*** Block opens ***

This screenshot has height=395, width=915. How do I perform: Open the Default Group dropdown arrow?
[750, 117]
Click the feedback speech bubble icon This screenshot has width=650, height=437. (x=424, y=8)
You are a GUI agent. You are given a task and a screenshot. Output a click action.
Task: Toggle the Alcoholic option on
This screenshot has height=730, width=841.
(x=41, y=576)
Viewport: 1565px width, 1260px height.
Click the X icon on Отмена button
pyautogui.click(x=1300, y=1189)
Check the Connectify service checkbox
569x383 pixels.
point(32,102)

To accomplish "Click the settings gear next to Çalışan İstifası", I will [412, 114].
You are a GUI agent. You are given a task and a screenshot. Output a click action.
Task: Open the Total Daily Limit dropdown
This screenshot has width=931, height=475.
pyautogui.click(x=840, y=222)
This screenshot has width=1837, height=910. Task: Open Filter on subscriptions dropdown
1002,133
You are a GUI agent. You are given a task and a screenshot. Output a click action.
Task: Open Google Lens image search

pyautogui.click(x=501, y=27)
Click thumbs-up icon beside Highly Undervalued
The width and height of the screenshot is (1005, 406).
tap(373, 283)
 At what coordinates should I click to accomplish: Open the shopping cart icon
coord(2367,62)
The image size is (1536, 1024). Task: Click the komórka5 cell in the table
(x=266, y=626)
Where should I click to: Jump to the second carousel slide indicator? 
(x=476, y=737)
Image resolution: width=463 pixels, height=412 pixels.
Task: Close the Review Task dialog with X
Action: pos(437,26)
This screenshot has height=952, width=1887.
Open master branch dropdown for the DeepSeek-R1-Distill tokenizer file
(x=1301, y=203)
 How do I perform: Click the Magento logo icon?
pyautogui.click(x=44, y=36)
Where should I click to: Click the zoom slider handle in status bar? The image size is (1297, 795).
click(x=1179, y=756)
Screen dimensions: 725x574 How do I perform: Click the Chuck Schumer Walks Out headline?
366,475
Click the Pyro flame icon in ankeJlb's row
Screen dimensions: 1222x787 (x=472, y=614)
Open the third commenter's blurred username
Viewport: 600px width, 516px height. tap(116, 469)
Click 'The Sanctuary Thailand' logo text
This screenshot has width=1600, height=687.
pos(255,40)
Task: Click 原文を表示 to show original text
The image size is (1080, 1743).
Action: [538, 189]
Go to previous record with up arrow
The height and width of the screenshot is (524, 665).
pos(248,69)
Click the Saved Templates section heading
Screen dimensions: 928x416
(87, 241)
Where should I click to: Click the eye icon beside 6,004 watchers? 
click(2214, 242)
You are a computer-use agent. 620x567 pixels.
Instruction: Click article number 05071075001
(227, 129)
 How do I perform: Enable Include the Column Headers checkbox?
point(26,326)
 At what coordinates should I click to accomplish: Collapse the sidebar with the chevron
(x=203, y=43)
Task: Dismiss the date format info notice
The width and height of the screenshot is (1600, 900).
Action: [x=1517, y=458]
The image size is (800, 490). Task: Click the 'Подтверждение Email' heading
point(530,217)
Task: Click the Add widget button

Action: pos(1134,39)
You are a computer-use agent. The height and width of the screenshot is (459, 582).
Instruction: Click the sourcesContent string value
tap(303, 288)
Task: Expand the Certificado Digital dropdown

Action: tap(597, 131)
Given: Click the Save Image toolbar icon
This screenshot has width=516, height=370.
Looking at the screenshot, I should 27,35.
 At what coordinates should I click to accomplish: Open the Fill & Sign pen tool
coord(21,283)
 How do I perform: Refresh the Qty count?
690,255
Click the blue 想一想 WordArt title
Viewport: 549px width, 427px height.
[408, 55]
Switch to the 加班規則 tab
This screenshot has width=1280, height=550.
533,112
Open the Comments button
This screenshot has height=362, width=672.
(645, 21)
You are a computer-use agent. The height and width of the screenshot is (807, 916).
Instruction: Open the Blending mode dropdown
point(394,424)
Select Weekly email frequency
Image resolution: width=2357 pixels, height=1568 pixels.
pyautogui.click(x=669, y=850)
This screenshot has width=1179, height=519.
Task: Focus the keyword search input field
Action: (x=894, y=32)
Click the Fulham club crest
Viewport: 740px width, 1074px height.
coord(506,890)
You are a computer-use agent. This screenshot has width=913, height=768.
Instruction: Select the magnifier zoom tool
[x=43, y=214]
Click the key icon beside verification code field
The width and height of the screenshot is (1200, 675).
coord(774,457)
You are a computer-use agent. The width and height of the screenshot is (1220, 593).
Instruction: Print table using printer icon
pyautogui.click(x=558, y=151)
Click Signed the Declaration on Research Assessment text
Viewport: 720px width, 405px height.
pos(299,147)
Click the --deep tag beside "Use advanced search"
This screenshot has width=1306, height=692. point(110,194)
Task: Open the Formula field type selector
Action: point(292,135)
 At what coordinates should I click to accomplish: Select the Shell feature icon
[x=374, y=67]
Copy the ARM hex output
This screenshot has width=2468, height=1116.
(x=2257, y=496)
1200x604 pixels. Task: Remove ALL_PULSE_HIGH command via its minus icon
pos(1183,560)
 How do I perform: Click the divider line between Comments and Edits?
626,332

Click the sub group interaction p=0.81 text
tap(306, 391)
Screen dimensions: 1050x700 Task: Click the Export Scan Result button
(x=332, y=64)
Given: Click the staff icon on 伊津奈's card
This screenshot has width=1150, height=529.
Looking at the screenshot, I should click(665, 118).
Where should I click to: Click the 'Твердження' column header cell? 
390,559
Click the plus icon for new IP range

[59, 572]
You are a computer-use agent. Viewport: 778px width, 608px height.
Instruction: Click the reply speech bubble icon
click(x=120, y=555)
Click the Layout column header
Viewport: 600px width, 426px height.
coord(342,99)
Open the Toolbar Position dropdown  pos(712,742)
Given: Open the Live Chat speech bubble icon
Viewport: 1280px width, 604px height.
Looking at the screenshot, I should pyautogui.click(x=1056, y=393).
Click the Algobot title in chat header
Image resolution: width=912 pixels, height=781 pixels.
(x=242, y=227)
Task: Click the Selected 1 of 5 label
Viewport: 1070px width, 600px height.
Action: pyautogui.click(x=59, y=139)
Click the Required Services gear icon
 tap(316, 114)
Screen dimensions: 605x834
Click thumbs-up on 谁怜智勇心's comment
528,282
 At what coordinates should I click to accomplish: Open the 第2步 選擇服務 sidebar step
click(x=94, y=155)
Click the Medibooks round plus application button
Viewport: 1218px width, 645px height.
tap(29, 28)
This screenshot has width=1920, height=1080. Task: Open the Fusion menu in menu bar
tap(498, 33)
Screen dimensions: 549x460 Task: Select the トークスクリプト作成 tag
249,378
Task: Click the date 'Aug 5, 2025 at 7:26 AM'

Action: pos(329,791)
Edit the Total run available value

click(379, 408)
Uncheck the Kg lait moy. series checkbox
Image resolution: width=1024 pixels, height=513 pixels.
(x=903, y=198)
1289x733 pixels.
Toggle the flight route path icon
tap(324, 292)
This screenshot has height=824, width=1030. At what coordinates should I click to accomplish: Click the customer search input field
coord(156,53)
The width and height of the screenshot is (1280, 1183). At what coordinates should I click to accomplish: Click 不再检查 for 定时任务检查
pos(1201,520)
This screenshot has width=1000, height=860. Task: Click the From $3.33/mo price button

*** Block closes ***

● Directions:
Lines from the start of the entries through the one containing "Click 'The Sanctuary Thailand' logo text" are to be set down again exactly, both ends included.

● Exercise solution:
This screenshot has height=395, width=915. How do I perform: Open the Default Group dropdown arrow?
[750, 117]
Click the feedback speech bubble icon This screenshot has width=650, height=437. (x=424, y=8)
You are a GUI agent. You are given a task and a screenshot. Output a click action.
Task: Toggle the Alcoholic option on
This screenshot has height=730, width=841.
(x=41, y=576)
Viewport: 1565px width, 1260px height.
Click the X icon on Отмена button
pyautogui.click(x=1300, y=1189)
Check the Connectify service checkbox
569x383 pixels.
point(32,102)

To accomplish "Click the settings gear next to Çalışan İstifası", I will [412, 114].
You are a GUI agent. You are given a task and a screenshot. Output a click action.
Task: Open the Total Daily Limit dropdown
This screenshot has width=931, height=475.
pyautogui.click(x=840, y=222)
This screenshot has width=1837, height=910. Task: Open Filter on subscriptions dropdown
1002,133
You are a GUI agent. You are given a task and a screenshot. Output a click action.
Task: Open Google Lens image search

pyautogui.click(x=501, y=27)
Click thumbs-up icon beside Highly Undervalued
The width and height of the screenshot is (1005, 406).
tap(373, 283)
 At what coordinates should I click to accomplish: Open the shopping cart icon
coord(2367,62)
The image size is (1536, 1024). Task: Click the komórka5 cell in the table
(x=266, y=626)
Where should I click to: Jump to the second carousel slide indicator? 
(x=476, y=737)
Image resolution: width=463 pixels, height=412 pixels.
Task: Close the Review Task dialog with X
Action: pos(437,26)
This screenshot has height=952, width=1887.
Open master branch dropdown for the DeepSeek-R1-Distill tokenizer file
(x=1301, y=203)
 How do I perform: Click the Magento logo icon?
pyautogui.click(x=44, y=36)
Where should I click to: Click the zoom slider handle in status bar? The image size is (1297, 795).
click(x=1179, y=756)
Screen dimensions: 725x574 How do I perform: Click the Chuck Schumer Walks Out headline?
366,475
Click the Pyro flame icon in ankeJlb's row
Screen dimensions: 1222x787 (x=472, y=614)
Open the third commenter's blurred username
Viewport: 600px width, 516px height. tap(116, 469)
Click 'The Sanctuary Thailand' logo text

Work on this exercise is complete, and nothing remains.